**WHAT THE TASK ASKS**
All lines from the entries below that contain the string "icon" should be copied out.

::::::

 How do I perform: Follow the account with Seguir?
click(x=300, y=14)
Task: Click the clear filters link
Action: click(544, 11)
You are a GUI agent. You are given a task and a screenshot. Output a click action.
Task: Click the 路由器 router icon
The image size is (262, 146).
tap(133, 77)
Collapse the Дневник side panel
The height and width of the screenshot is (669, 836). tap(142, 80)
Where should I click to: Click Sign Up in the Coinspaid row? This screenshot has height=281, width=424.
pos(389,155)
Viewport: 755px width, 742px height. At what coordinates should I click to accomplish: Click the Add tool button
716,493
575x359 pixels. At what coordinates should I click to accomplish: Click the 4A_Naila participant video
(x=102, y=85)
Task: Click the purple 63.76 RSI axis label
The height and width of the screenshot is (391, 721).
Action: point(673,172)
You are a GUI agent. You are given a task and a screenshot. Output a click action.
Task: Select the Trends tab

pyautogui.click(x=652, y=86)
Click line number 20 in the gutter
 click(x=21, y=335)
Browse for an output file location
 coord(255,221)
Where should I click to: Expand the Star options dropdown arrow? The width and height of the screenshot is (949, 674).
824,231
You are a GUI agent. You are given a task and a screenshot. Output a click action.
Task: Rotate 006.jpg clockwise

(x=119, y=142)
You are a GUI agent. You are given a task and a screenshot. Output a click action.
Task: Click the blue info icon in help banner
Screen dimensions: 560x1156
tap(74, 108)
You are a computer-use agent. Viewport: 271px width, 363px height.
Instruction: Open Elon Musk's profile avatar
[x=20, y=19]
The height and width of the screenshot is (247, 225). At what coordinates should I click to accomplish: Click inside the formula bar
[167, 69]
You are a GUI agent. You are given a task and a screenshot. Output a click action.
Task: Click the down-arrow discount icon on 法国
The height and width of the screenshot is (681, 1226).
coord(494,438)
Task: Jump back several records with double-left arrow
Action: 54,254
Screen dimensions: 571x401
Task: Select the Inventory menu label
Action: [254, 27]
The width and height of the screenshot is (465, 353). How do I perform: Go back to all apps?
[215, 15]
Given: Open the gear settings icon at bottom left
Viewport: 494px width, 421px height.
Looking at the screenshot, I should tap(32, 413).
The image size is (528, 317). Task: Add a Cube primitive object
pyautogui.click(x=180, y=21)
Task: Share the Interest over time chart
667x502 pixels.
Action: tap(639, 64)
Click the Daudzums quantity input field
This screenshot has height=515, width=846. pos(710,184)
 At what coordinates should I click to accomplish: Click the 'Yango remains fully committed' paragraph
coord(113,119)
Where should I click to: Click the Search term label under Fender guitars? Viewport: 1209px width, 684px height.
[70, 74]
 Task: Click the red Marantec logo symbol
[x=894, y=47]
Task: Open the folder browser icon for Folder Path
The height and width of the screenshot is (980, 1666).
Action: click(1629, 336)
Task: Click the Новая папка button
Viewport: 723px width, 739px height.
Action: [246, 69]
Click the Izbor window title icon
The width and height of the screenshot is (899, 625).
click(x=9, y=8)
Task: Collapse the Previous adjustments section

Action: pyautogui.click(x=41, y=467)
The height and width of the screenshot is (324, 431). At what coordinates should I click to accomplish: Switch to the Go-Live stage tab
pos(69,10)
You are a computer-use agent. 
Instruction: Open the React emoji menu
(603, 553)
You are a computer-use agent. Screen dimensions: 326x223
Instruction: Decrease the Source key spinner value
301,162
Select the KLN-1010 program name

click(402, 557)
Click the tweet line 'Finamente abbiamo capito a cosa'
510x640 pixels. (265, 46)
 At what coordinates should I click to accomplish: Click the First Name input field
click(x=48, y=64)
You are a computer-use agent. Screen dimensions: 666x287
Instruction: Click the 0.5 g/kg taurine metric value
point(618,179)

::::::

**RESPONSE TO THE TASK**
Task: Click the 路由器 router icon
Task: Click the blue info icon in help banner
Task: Click the down-arrow discount icon on 法国
Given: Open the gear settings icon at bottom left
Task: Open the folder browser icon for Folder Path
Click the Izbor window title icon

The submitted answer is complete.